Winkelgebied

In een winkelgebied zijn diverse winkels dicht bij elkaar gevestigd. Er zijn veel potentiële tijdelijke bestemmingen voor het winkelend publiek. De hoeveelheid voetgangers is daarom groter dan op een regulier voetpad. Bovendien heeft het winkelend publiek vaak tassen of wagentjes bij zich. Ook het gedrag van het winkelend publiek is anders dan dat van reguliere voetgangers. Er zijn vaak grote tempoverschillen, mensen bewegen zich in verschillende richtingen en maken onverwachte bewegingen of staan stil. De verkeersstromen lopen kriskras door elkaar. Om voor al deze bewegingen ruimte te kunnen bieden, zijn andere richtlijnen nodig dan voor een gewoon voetpad.

In winkelgebieden dient de maatvoering te worden aangepast aan hogere intensiteiten en verschillende loopstromen, mede doordat er mensen in twee richtingen lopen. Drukke winkelstraten dienen bij voorkeur te worden ingericht als voetgangersgebied.

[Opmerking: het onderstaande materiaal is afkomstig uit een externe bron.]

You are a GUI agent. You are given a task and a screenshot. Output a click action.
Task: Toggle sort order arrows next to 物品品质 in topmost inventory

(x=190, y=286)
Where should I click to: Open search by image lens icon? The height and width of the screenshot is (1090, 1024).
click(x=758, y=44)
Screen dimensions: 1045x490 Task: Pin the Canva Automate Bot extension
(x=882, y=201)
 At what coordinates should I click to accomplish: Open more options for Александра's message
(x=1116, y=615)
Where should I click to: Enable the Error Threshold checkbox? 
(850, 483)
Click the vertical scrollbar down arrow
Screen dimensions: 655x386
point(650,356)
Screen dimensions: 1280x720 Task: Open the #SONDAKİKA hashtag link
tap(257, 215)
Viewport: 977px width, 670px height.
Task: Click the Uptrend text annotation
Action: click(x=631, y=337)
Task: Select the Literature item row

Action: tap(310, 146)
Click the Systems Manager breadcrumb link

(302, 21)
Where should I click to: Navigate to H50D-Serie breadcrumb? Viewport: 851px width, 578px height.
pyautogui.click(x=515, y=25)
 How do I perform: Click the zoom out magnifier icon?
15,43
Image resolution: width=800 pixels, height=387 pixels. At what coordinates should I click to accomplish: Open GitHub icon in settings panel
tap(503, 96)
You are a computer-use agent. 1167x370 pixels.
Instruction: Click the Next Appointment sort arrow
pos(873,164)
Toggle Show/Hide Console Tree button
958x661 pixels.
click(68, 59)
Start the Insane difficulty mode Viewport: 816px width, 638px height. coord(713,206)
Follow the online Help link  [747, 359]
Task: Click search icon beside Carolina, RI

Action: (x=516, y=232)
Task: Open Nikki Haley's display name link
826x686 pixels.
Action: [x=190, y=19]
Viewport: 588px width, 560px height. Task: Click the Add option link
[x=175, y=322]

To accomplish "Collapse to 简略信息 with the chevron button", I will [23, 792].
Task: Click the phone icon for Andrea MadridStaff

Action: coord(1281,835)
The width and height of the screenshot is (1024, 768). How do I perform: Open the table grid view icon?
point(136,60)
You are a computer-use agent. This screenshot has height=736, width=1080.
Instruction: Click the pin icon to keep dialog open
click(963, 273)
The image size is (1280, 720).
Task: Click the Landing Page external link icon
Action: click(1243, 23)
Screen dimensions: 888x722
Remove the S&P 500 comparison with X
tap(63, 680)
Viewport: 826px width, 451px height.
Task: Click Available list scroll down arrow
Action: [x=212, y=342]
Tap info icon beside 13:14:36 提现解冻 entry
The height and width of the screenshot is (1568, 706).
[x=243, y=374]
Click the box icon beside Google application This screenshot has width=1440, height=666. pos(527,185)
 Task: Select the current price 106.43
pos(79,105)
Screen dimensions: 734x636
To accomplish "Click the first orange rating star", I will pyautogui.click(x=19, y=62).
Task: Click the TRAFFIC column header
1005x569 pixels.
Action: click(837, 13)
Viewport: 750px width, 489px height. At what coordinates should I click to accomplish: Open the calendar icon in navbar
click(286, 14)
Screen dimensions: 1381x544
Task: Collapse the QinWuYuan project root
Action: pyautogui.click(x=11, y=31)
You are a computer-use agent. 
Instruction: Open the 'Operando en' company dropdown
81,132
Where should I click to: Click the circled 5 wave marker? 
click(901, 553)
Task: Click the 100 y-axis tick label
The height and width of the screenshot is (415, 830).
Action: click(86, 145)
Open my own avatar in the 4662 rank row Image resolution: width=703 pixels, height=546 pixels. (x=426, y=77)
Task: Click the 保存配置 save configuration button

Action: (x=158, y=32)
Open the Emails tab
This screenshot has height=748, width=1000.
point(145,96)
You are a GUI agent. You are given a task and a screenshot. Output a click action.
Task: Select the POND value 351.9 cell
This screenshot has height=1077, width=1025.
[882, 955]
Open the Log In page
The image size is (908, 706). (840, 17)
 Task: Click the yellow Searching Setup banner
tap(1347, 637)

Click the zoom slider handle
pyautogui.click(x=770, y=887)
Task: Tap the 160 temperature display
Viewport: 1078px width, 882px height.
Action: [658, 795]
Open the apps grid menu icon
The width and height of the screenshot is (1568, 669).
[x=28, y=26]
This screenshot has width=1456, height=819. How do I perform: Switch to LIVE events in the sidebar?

In winkelgebieden gebruiken winkeleigenaren vaak de openbare ruimte om reclame te maken of koopwaar aan te bieden. Deze ruimte gaat in de praktijk vaak af van de voor voetgangers bestemde ruimte. Ook uitstallingen in de vorm van terrasjes en ‘wild geparkeerde’ fietsen willen nogal eens een obstakel in de looproute vormen. Door in het ontwerp rekening te houden met deze aspecten en ze een plek te geven, kunnen problemen voorkomen worden.

Met bestrating kan worden aangegeven welke zone bestemd is voor uitstallingen. Een bepaling daarover kan worden opgenomen in bijvoorbeeld een gemeentelijke verordening of in de APV voor reclame-uitingen. Een duidelijk gemeentelijk beleid en handhaving in dezen zijn van groot belang.

Een ander probleem betreft het wegvallen van (natuurlijke) gidslijnen. Gidslijnen zijn  reeds aanwezige structuren die obstakelvrij zijn en helpen om plaats en richting te bepalen (zie pagina routegeleiding ). Bij het ontwerpen van winkelstraten moet voor gidslijnen aparte ruimte worden gereserveerd.